Da quando ho rivisto Leila è come se la vita fosse tornata nel mio corpo. La settimana a Portland era passata a rilento, ma almeno avevo mia sorella Evie con me.

Ora mi trovo sdraiato sul suo letto, dopo aver condiviso un momento intimo mostrandoci le nostre cicatrici, aspettando una risposta dopo averle chiesto in francese di dirmi un'altra parola intraducibile.

"Ce que je vais te dire vient d'Allemand"

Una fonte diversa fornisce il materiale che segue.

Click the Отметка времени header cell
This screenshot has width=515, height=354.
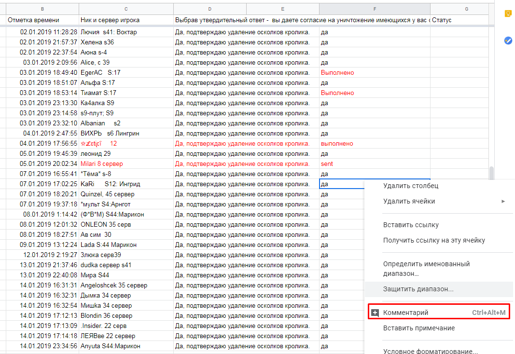pyautogui.click(x=42, y=20)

Sono senza parole. Leila non solo parla il francese, ma ha anche un'accento perfetto, come se si fosse appena teletrasportata da Parigi.
Ci sorridiamo entrambi come fossimo due complici e aspetto di sentire un'altra parola che stavolta mi ha detto viene dal tedesco. Mi chiedo se conosca anche questa lingua.

"La parola è "waldeinsamkeit" e descrive la sensazione che si prova quando si è soli in un bosco."

Mi era mancata così tanto la sua voce. Mi era mancata tanto lei, e, quando appena mi ha visto mi ha confessato che le ero mancato anche io, il mio cuore ha fatto una capriola.

"Non dirmi che sai parlare anche il tedesco."
"Nicht so gut wie Französisch oder Spanisch."

Non so che dire. Continua a sorprendermi questa meravigliosa ragazza dai capelli corvini.

"Potrei avere la traduzione?" Dico girandomi su un fianco per osservarla meglio e godermi la vista dei suoi magnetici occhi ghiaccio che si posano su di me.

Facendo il mio stesso movimento, Leila si volta verso di me mettendo le sue delicate mani a libretto sotto la guancia sinistra.

"Ho detto che so parlarlo ma non bene come il francese o lo spagnolo."
"Sai anche parlare lo spagnolo?" Dico con un timbro di incredulità nella voce. Sembro un cretino in confronto a lei.

"Lo suficiente como para tener una conversación sensata"
"Eh?"
"Abbastanza da saper affrontare un discorso sensato."

Ride della mia faccia incredula. Mi piace ascoltarla e sentire come cambia il suono della sua voce a seconda della lingua che parla.

E poi mi sorride. Mi sorride col cuore, con l'anima. E dentro penso che finalmente si sta aprendo a me, mi sta mostrando il suo mondo contorto e affascinante. Sto notando anche lo sforzo con cui mi sta parlando di se ed è per questo che non voglio farle troppe domande tutte insieme.

La mia mano, in autonomia totale, si avvicina al suo viso e sposta una ciocca di capelli dietro il suo orecchio.

Lei si irrigidisce.

Non siamo abituati ad avere molti contatti fisici, la nostra pelle si sfiora raramente ed ogni volta che succede sento esplodere dei fuochi d'artificio dentro di me.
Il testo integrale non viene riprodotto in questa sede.